Evangelium – Predigt (RS)
Predigt
„Lieber Einbrecher!
In diesem Haus ist nichts zu holen. Hier wohnen nur 2 alte Frauen. Wir haben kein Bargeld, kein Tafelsilber und keinen Schmuck. Machen Sie bitte nicht Türen und Fenster kaputt. Dann müssen wir die Handwerker holen und das bringt uns viel Aufregung und Ärger! Wir bitten um Ihr Verständnis.
Ihre Ingeborg Dengel und Mutter.“
Ingeborg Dengel war meine Englischlehrerin. Sie war unverheiratet und wohnte mit ihrer Mutter in Oberbreisig, in einem schönen kleinen Haus mit hübschem Vorgarten. Den Willkommensgruß für den Einbrecher hatte sie am Küchenfenster links neben der Haustür befestigt. Im Grunde glaubte sie – etwas altmodisch – an das Gute im Menschen, auch im Einbrecher.

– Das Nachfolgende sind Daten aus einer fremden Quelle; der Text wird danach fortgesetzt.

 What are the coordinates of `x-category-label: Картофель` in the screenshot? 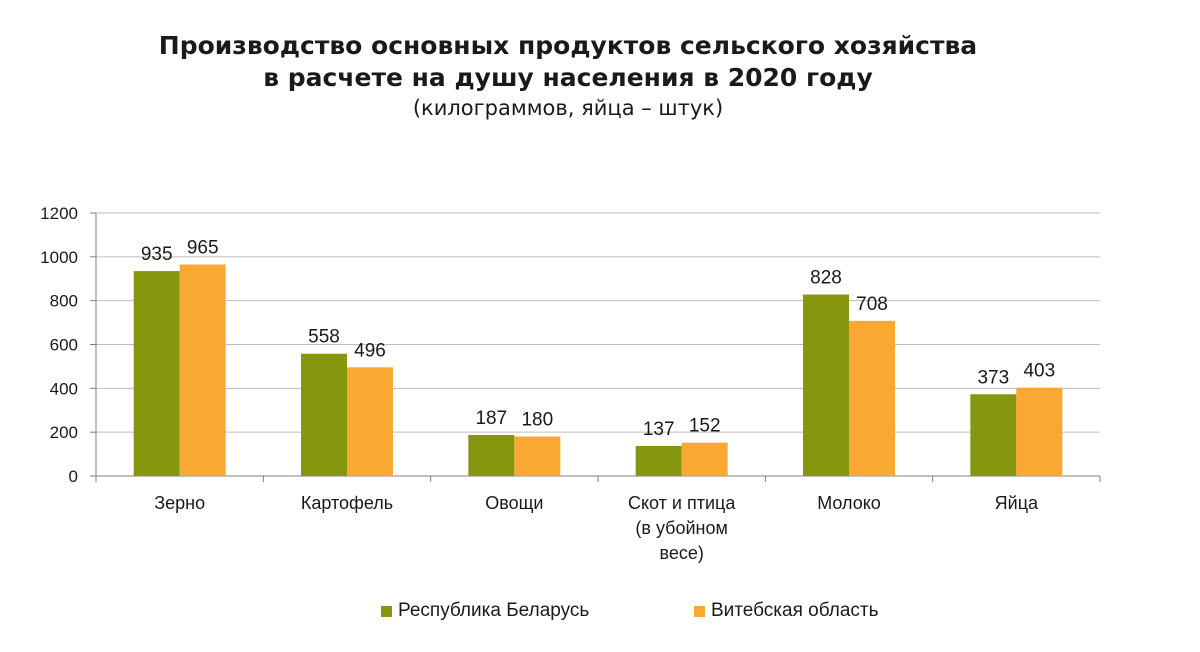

Andererseits hatte sie allem Bösen Ihren erbitterten Kampf angesagt: „Keiner macht Tierstimmen in meinem Unterricht. Ich habe einen Rechtsanwalt. Ich gehe vor Gericht und gewinne den Prozess! Also: Keine Tierstimmen in meinem Unterricht!“ Es war die Zeit, als zum Beispiel der langweilige Geschichtsunterricht durch lautes „Muhen“ gestört wurde und den armen Kollegen Rohrbach völlig aus dem Gleichgewicht brauchte. Das Böse gab es auch schon 1972 in der Staatlichen Realschule Remagen.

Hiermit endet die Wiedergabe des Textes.